While French Connection may be keen to display a youthful insouciance to attract its customers, its business operations are heavily backed by data. It may take creative risks, but it is keeping a firm grip on the execution.

Case Study: For your eyes only

French Connection launched a ’preview site’ initiative to help generate loyalty among its fickle 18- to 35-year-old consumer base. It has been using a small-scale technology investment to enable its top customers and Facebook fans the opportunity to get their hands on the 2011 autumn/winter collections before they hit the stores.

The functionality driven campaign went live on 20 July, allowing these certain customers private early access to the collection. People received the preview site log-in after being sent a link to it and then mailed a password.
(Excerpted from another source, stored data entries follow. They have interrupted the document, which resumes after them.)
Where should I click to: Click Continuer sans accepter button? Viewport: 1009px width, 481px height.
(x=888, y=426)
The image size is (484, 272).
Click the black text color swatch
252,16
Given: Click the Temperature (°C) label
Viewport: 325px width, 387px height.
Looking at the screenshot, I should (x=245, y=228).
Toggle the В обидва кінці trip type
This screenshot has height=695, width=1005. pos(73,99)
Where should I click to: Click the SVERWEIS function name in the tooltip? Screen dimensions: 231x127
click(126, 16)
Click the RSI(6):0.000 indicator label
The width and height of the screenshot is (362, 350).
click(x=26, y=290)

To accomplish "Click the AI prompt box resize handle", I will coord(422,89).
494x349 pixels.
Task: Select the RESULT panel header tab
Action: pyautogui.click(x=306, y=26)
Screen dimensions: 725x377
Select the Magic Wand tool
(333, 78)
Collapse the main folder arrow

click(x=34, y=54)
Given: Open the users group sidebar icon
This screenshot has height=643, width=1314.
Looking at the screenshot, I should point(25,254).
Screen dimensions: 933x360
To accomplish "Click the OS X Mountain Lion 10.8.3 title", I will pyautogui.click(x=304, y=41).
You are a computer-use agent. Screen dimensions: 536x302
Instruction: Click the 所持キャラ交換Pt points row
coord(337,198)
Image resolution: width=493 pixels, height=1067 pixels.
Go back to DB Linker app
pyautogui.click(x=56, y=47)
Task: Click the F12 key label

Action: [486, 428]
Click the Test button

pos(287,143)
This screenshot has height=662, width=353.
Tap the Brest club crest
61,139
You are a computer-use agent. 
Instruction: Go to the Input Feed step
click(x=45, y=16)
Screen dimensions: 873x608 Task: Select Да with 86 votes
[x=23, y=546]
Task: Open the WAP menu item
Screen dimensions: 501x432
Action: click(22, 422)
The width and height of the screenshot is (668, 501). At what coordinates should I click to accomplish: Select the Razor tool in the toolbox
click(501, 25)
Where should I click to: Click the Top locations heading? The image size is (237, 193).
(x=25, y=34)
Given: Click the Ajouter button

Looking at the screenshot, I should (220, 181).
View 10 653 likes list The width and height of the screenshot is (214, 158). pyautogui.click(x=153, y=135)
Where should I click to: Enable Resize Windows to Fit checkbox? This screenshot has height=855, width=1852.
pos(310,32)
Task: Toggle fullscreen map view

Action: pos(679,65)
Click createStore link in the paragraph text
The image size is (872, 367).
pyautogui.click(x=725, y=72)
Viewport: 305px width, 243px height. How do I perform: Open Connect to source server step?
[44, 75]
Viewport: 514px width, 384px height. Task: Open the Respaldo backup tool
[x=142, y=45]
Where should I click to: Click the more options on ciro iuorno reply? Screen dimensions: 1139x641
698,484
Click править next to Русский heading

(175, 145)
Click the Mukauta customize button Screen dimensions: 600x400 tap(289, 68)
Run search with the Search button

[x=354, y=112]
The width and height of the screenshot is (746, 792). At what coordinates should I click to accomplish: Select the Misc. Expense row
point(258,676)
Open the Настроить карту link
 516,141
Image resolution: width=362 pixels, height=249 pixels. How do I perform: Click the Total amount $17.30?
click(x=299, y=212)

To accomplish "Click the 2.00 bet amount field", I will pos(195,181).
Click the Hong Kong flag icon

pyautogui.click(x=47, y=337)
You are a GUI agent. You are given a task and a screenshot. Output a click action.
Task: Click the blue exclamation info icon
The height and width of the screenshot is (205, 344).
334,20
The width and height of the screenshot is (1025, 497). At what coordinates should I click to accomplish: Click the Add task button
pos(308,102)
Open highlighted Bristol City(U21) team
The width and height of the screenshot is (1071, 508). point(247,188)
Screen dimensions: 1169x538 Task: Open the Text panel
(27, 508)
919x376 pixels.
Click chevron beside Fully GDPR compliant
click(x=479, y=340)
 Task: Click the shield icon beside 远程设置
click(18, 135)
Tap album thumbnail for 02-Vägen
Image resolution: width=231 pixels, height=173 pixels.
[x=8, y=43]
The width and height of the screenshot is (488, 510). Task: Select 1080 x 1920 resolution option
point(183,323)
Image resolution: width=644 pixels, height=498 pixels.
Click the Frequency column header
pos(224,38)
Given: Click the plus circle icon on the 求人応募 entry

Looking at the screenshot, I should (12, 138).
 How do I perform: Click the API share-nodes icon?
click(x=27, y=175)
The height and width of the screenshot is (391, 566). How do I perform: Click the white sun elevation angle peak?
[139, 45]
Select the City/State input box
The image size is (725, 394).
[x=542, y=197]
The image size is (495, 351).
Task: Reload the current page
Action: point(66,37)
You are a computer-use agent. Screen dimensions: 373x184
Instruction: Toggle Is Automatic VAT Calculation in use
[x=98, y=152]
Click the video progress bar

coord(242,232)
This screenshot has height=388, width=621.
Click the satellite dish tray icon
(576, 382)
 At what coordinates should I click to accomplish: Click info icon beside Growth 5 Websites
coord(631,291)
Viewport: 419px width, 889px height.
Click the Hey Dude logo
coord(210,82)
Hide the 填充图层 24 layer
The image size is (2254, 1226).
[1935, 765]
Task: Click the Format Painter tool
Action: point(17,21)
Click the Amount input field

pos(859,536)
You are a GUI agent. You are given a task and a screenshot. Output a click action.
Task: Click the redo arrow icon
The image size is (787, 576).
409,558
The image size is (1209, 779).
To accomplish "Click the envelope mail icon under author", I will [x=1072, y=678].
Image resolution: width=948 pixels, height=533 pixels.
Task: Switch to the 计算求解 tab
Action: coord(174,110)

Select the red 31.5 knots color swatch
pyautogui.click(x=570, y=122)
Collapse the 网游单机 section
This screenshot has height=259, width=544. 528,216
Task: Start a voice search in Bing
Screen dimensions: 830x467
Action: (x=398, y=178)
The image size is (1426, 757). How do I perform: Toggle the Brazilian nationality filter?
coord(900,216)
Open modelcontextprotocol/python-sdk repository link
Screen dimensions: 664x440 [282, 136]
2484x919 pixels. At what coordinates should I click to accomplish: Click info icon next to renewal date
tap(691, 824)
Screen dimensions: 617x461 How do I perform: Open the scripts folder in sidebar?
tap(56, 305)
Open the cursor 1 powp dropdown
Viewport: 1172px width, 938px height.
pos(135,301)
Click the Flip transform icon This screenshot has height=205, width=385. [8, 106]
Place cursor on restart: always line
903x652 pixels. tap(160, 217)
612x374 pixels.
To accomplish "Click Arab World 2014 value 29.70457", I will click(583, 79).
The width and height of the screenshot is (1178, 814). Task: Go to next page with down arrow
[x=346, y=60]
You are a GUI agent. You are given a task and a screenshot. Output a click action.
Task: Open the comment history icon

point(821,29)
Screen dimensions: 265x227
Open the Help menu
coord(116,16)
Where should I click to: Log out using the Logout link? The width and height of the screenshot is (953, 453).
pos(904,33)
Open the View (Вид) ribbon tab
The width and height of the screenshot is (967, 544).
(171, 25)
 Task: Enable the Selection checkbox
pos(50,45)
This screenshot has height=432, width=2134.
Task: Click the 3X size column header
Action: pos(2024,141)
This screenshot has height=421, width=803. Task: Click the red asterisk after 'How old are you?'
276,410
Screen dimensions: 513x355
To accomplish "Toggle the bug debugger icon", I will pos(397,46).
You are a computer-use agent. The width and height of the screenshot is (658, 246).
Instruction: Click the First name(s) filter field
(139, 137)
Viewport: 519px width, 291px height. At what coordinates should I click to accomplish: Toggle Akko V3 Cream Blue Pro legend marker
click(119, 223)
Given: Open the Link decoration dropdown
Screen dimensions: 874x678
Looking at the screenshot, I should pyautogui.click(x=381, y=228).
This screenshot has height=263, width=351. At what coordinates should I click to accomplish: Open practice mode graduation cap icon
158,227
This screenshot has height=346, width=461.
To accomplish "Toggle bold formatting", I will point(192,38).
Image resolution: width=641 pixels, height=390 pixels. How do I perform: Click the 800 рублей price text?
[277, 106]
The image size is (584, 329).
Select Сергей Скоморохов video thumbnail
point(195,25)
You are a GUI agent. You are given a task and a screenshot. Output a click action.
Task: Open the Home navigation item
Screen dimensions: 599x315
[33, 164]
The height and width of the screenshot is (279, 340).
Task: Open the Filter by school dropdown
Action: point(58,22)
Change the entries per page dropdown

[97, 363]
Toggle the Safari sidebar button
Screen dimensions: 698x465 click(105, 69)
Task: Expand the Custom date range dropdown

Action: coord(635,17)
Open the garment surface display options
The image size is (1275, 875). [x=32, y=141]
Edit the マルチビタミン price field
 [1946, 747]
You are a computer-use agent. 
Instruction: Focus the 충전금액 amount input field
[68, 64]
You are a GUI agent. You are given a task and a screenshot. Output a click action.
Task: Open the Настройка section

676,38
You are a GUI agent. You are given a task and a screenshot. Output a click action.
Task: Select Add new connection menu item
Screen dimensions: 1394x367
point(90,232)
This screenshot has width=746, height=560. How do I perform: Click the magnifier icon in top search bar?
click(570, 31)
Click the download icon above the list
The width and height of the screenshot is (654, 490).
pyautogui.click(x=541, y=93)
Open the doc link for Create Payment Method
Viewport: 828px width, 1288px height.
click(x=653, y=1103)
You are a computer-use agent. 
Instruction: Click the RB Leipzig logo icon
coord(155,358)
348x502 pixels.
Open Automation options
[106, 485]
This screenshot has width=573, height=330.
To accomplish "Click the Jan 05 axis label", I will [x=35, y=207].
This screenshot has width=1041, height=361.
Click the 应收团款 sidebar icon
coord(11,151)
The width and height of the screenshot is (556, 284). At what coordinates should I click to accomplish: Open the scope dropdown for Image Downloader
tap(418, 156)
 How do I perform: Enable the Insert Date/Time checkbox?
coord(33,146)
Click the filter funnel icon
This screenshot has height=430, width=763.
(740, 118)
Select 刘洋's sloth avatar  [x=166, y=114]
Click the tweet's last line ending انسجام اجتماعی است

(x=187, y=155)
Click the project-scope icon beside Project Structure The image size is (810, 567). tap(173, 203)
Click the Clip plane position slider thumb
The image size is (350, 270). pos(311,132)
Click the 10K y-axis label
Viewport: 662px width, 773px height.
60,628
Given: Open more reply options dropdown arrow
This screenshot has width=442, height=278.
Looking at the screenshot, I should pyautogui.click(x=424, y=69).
The site featured a countdown page bearing a ticker that told consumers how many days and hours there were until the collection was available. Then they received another communication when it was live.

The aim was to give customers with access to the preview site a sense of kudos because they had two weeks before the collection went into the main universe of French Connection, where everyone could buy it.

French Connection director of ecommerce and digital marketing Jennifer Roebuck explains: “Part of what we are trying to do is figure out what we can do for our customers to help drive loyalty and make them feel like they are being rewarded in an ongoing way.

“From a retention perspective, we will be more focused on personalisation to ensure we can try and deliver things to our customers that are of interest.”

The perennial challenge for the company is to offer value to the customer without discounting or offering loyalty cards, things that are not considered a good match for the premium nature of the brand.

Roebuck has been measuring the success of the initiative by looking at the sales, average order rate, visits, referral rate and response to the communications that went out containing the preview messaging. One key indicator of the traction gained is the Facebook activity where customers have proved to be more engaged through commenting and participating than they had been with anything else on the Facebook site.

“We performed very well with an average order value that was a lot higher than normal,” says Roebuck. “We also had good engagement levels. Browsing time and viewing of products was much greater than when we’ve launched in the traditional way and there was a very good referral rate.”

Key points

  • Make sure you understand customer interaction with each channel available to your brand.
  • Affiliate and search channels are important because they offer a low cost of acquisition and the lowest cost of sales in retail, so they can help drive volume.
  • Make sure your online experiences are interactive. Online should be just as creative as offline.
  • Use the participation elements of social sites, such as Facebook and YouTube, to engage your most eager customers.
  • Consider how your marketing initiatives can reward loyalty and make consumers feel like they are being rewarded in an ongoing way.